Más que una definición, el texto debe entenderse como un balance personal del proceso político que Castro protagonizó. Ante la ausencia de un pensamiento teórico sólido, los exegetas del Comandante en Jefe han echado mano de la poética de su retórica para extraer, algo así, como un testamento político.
La frase elegida tiene los giros de la oratoria dicha para cautivar a los congregados en una plaza, donde casi toda licencia queda permitida, mientras que suene bien y conquiste los oídos. Pero leída en la distancia y analizada como una tesis, carece de solidez programática.

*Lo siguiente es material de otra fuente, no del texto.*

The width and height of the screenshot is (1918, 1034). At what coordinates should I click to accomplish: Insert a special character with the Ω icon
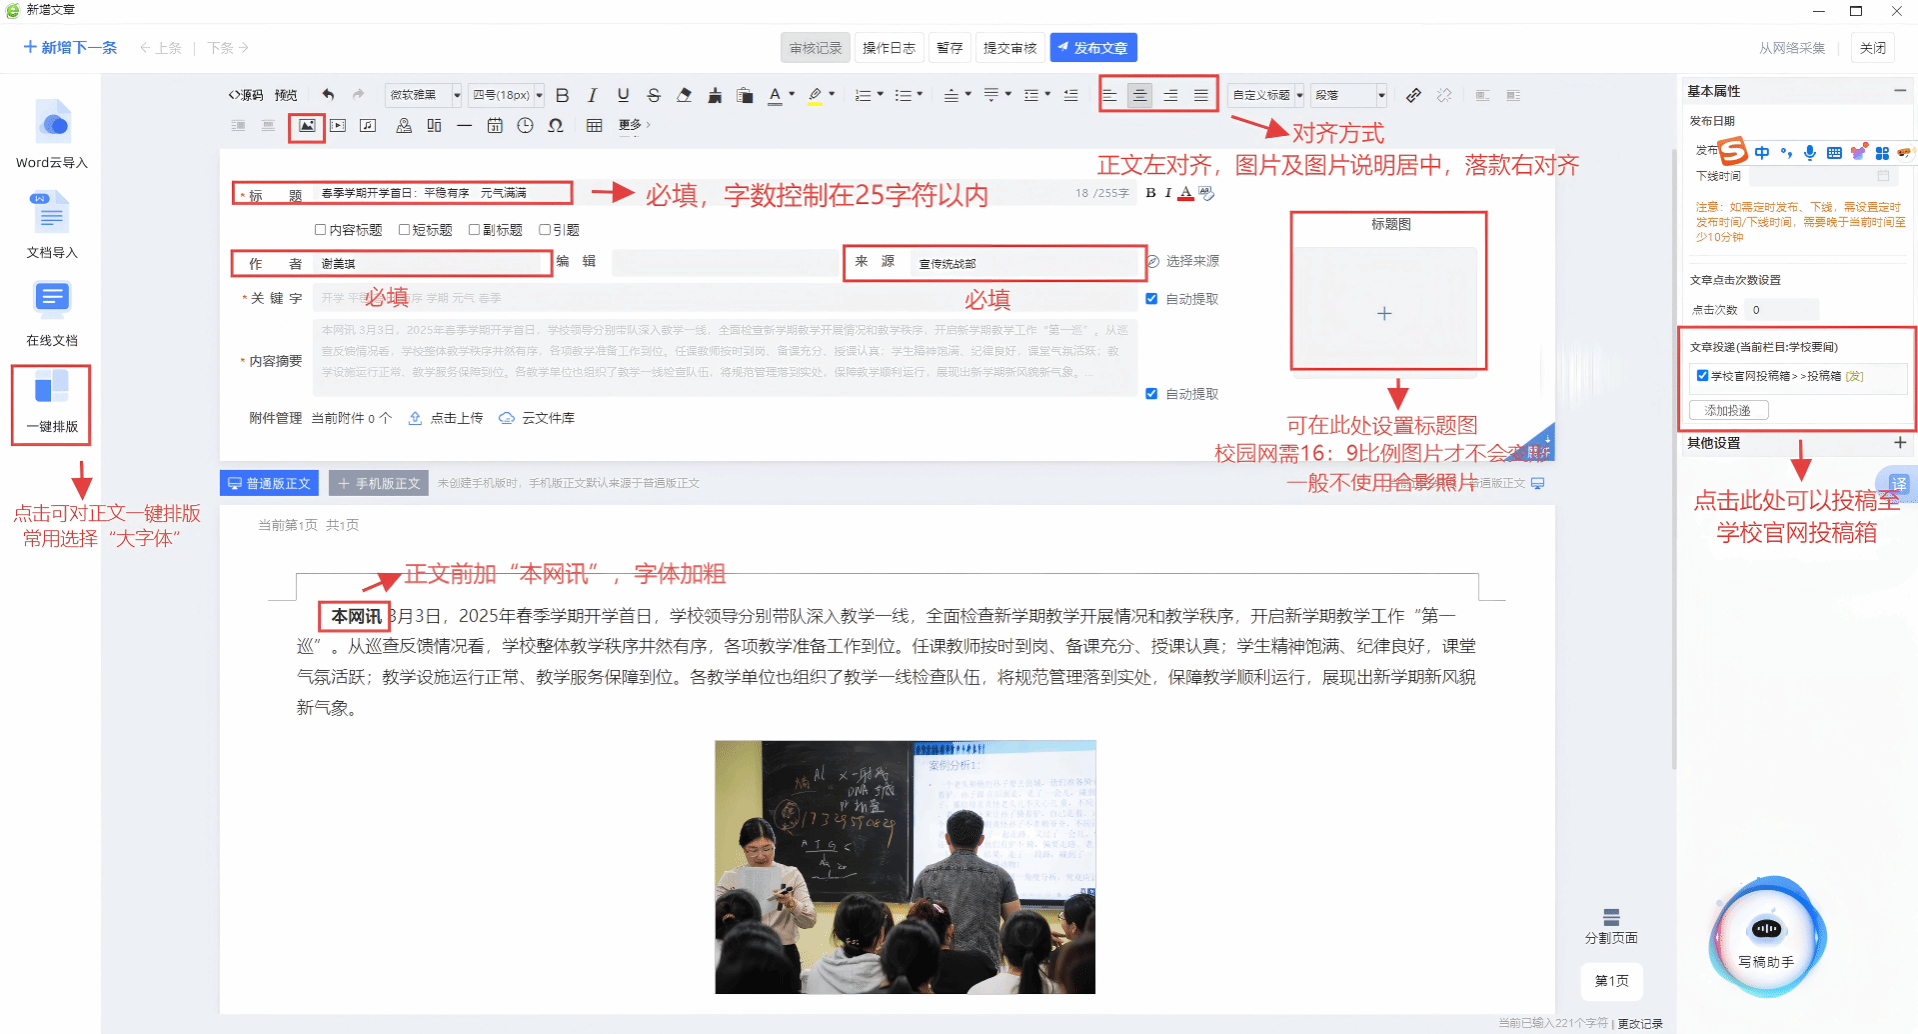pos(556,126)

En la frase, el término Revolución resulta ambivalente y lo mismo se presenta como un resultado obtenido que por alcanzar. En otros momentos del enunciado parece un método para conseguir ciertas metas, el fruto final de un proceso o un atado de valores morales cercano al decálogo del buen comportamiento.
Las contradicciones del concepto pronunciado por Castro hace más de tres lustros han disuadido a los académicos del entorno oficial y a los intelectuales orgánicos de analizarla. En lugar de ello, han optado por sacralizar el versículo para no verse comprometidos a desmenuzarlo con rigor.

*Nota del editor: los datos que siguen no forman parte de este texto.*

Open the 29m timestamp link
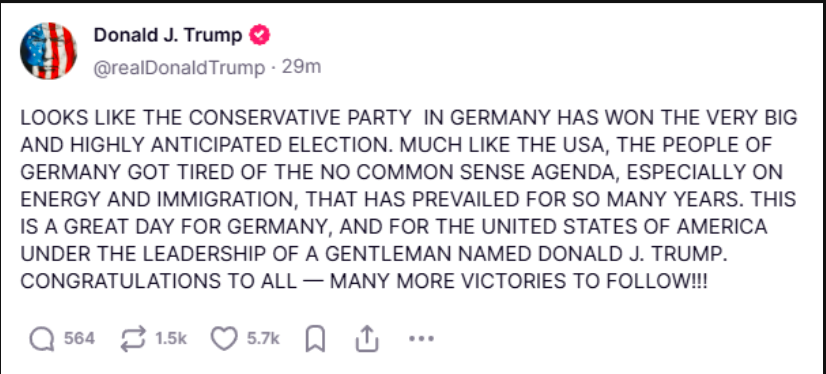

Cuando Castro menciona que Revolución es sentido del momento histórico, solo confirma que hace falta olfato político para percibir el cúmulo de oportunidades que detonan tales procesos, algo que descansa exclusivamente en la capacidad de ciertos individuos para aprovechar la situación.

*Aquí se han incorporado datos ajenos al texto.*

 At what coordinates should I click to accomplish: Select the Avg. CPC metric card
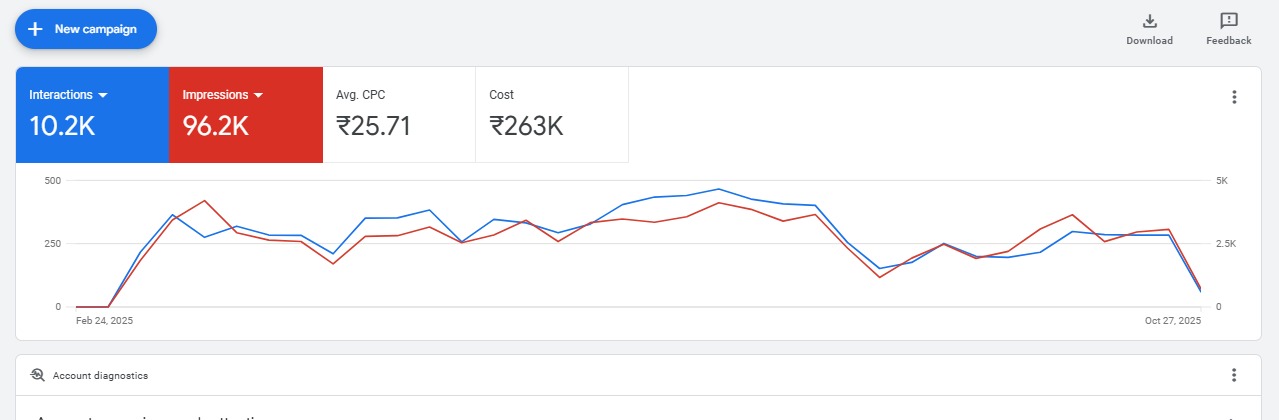click(x=399, y=114)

Por otro lado, la diferencia sustancial entre Revolución y reforma reside en la manera en que se realizan las transformaciones, pero estas palabras evaden puntualizar el carácter violento y radical del proceso que promueven. La ausencia de esta precisión constituye el déficit conceptual más importante del texto.
En el horizonte de casi todas las revoluciones sociales se coloca la igualdad, pero no se necesita un proceso de tal naturaleza para intentar alcanzarla. La libertad ha sido históricamente la más afectada por las revoluciones. En especial, las libertades de expresión y asociación, y, en el caso de las revoluciones socialistas, las económicas.